*What to do*:
Whenever a line of the listing contains "agent", it counts; give the total number of such lines and nothing more.

*Exercise data*:
━━━━━━━━━━━━━━━━
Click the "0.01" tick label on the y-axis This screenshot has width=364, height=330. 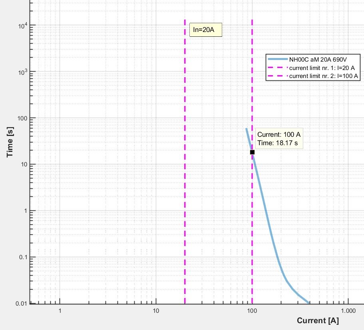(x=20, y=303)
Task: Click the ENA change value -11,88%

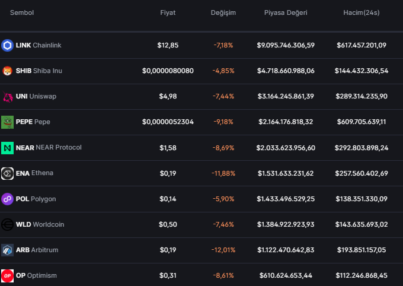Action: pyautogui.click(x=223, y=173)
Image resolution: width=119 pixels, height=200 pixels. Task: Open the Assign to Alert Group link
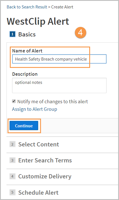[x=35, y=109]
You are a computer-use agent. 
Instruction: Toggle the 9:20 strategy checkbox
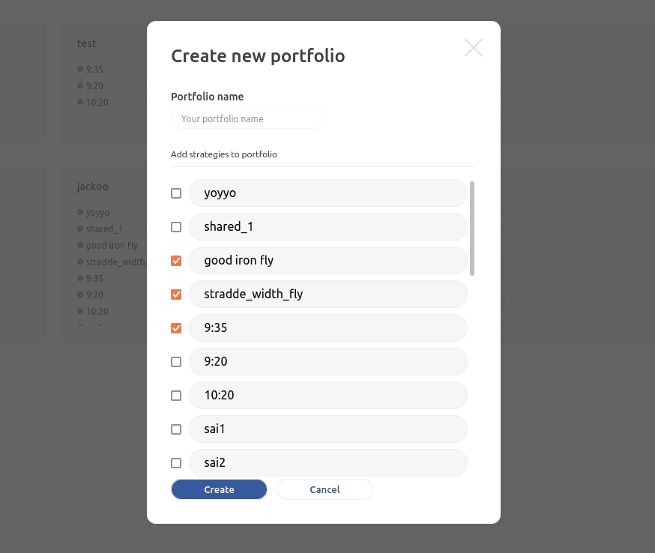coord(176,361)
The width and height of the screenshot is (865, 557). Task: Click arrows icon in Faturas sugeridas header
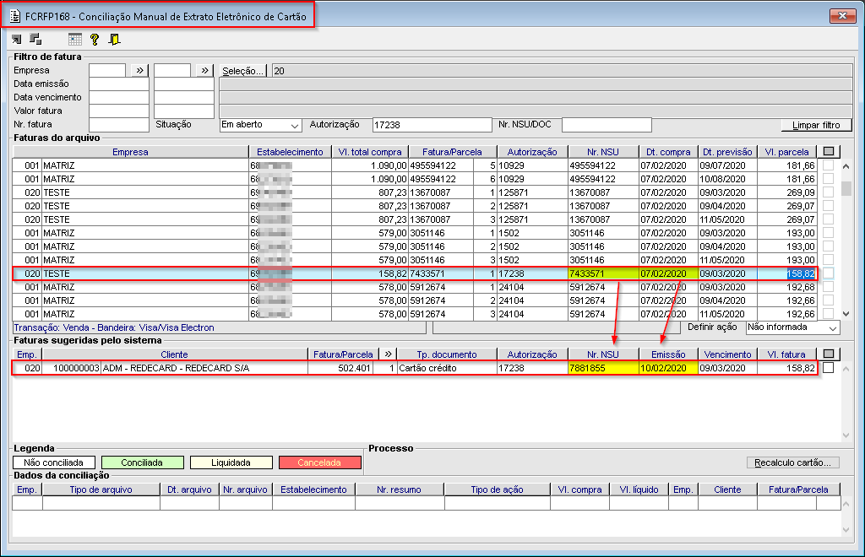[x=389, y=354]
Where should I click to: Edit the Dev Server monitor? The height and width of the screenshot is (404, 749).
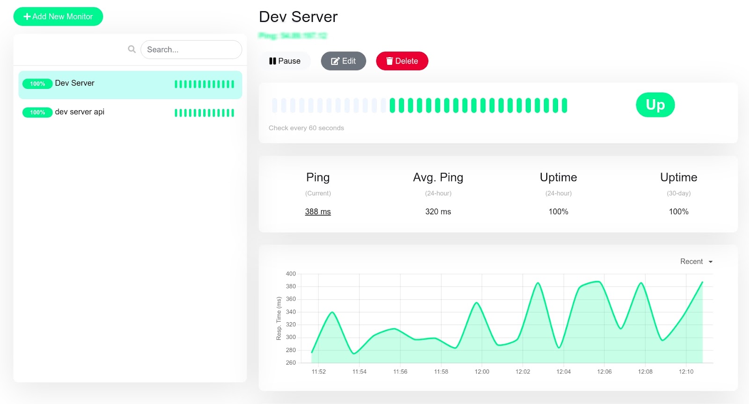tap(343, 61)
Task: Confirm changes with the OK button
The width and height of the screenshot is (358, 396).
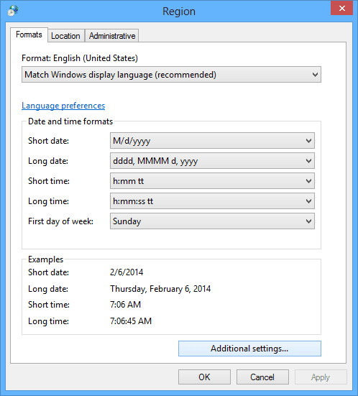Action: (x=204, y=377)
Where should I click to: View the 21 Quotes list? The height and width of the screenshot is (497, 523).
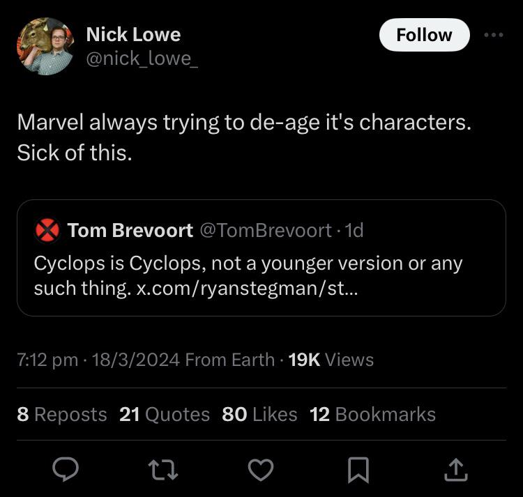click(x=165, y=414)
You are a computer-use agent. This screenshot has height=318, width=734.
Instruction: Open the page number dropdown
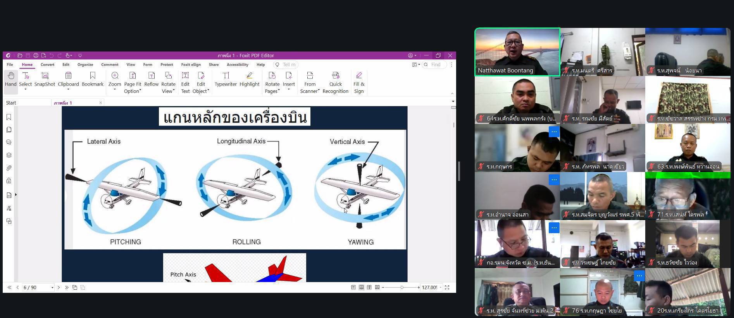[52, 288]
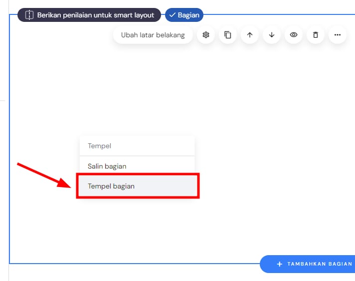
━━━━━━━━━━━━━━━━
*Exercise answer*:
2